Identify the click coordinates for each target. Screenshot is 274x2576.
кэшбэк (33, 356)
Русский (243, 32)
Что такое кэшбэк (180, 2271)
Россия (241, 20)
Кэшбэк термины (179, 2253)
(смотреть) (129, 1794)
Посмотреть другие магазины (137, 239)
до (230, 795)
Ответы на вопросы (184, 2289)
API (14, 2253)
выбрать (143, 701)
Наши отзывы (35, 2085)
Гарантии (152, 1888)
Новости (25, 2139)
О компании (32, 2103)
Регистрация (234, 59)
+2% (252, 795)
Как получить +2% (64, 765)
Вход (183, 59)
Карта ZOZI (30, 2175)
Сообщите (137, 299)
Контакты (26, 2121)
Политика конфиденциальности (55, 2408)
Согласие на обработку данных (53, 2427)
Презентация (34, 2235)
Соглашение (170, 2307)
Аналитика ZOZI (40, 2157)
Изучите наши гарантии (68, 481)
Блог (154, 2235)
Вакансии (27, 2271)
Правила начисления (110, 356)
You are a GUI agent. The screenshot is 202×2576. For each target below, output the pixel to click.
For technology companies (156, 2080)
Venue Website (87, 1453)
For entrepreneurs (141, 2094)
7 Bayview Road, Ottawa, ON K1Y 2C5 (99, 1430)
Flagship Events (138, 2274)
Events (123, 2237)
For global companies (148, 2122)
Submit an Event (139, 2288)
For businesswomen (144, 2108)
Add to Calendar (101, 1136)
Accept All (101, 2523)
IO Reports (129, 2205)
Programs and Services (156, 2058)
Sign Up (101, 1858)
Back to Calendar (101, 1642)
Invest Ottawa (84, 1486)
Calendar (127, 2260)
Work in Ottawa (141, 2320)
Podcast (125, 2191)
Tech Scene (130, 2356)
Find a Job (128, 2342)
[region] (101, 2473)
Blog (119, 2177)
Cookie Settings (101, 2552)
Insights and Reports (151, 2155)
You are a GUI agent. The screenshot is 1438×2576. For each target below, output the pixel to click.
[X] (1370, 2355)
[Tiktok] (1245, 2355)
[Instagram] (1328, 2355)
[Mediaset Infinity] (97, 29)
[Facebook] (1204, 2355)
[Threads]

▬▬▬

Instructions to follow :: After locating the line that contains "Back to Calendar (101, 1642)", print that line and every one after it through the last line of the listing, exactly.

Answer for this exercise ::
Back to Calendar (101, 1642)
Invest Ottawa (84, 1486)
Calendar (127, 2260)
Work in Ottawa (141, 2320)
Podcast (125, 2191)
Tech Scene (130, 2356)
Find a Job (128, 2342)
[region] (101, 2473)
Blog (119, 2177)
Cookie Settings (101, 2552)
Insights and Reports (151, 2155)
You are a GUI agent. The screenshot is 1438×2576. For each target below, output the pixel to click.
[X] (1370, 2355)
[Tiktok] (1245, 2355)
[Instagram] (1328, 2355)
[Mediaset Infinity] (97, 29)
[Facebook] (1204, 2355)
[Threads]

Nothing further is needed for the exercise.